DATA FOR ANALYSIS below:

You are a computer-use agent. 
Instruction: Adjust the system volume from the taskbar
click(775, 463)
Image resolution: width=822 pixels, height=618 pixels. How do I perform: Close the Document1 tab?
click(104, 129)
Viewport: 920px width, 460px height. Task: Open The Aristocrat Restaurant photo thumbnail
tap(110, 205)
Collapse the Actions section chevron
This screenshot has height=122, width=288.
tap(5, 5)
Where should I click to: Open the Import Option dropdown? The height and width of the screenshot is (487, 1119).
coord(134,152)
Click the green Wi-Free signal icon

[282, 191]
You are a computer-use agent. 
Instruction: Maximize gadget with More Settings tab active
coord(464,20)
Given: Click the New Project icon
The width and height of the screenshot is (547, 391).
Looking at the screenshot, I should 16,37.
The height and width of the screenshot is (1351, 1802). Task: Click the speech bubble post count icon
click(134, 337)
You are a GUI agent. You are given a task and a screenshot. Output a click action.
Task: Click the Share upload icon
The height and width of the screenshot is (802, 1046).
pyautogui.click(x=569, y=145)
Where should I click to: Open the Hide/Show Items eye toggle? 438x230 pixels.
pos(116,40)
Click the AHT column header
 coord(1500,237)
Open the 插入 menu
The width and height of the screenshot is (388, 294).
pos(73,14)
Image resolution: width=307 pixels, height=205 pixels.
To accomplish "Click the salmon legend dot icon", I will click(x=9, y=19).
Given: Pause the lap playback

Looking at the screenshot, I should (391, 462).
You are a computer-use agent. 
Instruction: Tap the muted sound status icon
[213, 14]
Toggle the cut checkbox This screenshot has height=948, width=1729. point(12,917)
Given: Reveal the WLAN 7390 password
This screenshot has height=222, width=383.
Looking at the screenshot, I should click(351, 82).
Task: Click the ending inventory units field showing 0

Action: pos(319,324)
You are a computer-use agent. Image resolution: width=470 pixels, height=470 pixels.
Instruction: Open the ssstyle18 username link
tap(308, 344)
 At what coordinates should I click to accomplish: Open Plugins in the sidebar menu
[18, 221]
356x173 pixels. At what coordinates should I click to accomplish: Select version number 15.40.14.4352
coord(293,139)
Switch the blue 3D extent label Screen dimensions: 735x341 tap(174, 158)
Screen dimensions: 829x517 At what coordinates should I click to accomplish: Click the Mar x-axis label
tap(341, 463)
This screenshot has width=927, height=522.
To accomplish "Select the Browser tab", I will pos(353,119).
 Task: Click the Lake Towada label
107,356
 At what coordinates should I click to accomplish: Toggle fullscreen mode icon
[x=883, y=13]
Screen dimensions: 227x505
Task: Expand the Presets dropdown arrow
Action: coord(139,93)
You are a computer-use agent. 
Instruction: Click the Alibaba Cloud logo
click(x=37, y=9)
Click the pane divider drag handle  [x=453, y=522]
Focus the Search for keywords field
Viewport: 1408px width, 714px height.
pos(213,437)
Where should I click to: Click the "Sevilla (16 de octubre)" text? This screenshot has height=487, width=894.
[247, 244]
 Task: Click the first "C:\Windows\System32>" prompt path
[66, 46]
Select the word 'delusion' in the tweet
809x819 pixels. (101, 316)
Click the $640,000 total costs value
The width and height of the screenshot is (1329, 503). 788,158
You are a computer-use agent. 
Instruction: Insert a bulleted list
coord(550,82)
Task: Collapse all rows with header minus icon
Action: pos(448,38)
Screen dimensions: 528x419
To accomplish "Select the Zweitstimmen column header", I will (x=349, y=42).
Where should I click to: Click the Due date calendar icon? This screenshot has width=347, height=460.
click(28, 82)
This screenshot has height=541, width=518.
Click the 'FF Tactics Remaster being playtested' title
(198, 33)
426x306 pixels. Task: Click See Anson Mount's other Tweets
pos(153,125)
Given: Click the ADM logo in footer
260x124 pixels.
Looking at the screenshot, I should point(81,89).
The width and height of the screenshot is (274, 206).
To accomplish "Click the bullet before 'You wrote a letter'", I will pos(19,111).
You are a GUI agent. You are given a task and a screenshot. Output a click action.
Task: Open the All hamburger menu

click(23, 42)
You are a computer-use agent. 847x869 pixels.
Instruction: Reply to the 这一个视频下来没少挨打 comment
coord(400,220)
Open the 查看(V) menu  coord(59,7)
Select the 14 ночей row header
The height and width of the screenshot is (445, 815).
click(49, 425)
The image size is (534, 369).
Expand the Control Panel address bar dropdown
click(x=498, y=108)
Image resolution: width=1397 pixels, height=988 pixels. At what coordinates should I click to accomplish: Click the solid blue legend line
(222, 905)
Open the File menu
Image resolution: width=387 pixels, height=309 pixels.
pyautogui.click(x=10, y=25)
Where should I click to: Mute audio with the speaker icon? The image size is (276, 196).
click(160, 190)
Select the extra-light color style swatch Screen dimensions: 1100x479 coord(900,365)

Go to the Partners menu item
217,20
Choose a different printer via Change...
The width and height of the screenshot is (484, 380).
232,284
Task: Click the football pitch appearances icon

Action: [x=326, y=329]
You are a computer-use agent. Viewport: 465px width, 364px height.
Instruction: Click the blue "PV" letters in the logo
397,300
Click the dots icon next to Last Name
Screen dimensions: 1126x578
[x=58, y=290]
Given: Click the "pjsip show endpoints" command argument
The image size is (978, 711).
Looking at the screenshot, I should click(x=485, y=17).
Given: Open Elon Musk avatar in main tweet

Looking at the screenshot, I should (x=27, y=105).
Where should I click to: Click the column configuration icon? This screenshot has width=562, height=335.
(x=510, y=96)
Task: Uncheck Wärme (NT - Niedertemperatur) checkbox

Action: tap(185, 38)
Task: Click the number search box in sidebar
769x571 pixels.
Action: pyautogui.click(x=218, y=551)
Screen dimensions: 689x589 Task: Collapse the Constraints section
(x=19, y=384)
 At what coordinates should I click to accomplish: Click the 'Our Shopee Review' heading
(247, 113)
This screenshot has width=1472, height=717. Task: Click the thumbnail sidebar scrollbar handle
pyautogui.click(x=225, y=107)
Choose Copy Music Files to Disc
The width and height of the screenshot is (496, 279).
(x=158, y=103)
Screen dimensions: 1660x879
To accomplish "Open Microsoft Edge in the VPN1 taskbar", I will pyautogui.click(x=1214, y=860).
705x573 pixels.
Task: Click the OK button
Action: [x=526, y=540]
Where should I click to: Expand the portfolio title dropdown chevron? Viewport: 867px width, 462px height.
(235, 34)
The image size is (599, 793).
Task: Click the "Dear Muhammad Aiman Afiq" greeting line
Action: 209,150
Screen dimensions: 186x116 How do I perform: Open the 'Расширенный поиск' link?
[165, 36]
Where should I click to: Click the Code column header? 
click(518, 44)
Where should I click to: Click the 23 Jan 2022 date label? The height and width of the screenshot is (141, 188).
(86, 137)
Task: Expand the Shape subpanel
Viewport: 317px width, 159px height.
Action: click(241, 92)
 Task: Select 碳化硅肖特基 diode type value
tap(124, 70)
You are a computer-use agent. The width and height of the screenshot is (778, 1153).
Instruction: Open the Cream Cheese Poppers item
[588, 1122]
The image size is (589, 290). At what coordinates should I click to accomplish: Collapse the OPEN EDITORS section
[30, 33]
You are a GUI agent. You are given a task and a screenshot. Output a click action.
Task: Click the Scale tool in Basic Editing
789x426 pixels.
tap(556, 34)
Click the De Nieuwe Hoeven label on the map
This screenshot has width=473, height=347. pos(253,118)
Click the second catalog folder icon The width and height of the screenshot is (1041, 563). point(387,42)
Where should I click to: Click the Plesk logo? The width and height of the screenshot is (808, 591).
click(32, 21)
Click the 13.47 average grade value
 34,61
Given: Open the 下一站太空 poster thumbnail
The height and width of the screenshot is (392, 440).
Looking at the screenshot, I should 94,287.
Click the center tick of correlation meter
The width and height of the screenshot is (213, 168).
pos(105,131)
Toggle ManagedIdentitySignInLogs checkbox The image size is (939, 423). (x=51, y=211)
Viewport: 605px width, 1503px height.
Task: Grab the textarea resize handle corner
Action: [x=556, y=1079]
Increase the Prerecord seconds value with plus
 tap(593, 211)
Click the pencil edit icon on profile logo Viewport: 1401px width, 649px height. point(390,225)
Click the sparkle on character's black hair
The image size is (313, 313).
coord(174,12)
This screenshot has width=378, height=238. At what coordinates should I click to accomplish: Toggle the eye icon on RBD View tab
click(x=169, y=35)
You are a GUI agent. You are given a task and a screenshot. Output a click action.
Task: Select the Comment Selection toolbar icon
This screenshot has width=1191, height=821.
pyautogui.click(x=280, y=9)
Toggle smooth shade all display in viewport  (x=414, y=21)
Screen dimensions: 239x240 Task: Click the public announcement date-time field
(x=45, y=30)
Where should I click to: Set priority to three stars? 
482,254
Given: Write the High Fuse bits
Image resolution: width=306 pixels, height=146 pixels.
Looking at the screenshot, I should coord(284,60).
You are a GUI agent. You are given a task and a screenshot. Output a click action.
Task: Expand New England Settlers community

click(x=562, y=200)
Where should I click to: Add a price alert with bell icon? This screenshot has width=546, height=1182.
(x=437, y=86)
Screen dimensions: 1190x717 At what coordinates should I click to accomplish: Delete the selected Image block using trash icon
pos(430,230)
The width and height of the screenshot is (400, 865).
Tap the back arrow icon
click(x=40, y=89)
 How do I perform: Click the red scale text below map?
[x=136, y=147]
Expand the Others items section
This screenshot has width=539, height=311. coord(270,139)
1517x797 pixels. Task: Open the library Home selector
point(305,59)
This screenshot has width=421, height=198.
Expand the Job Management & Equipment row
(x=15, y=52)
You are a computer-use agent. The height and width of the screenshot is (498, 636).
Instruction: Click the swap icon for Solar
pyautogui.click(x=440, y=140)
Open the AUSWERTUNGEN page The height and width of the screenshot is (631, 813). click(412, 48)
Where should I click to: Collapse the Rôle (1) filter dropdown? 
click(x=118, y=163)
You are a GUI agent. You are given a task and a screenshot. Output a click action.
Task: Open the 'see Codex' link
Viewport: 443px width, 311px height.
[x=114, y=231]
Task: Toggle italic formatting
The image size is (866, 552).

End of DATA FOR ANALYSIS.

TASK GOAL: Reproduce only the lines above spanning from the line containing "Task: Click the football" through the line containing "You are a computer-use agent. Viewport: 465px", word for word.

SOLVED PROBLEM:
Task: Click the football pitch appearances icon

Action: [x=326, y=329]
You are a computer-use agent. Viewport: 465px width, 364px height.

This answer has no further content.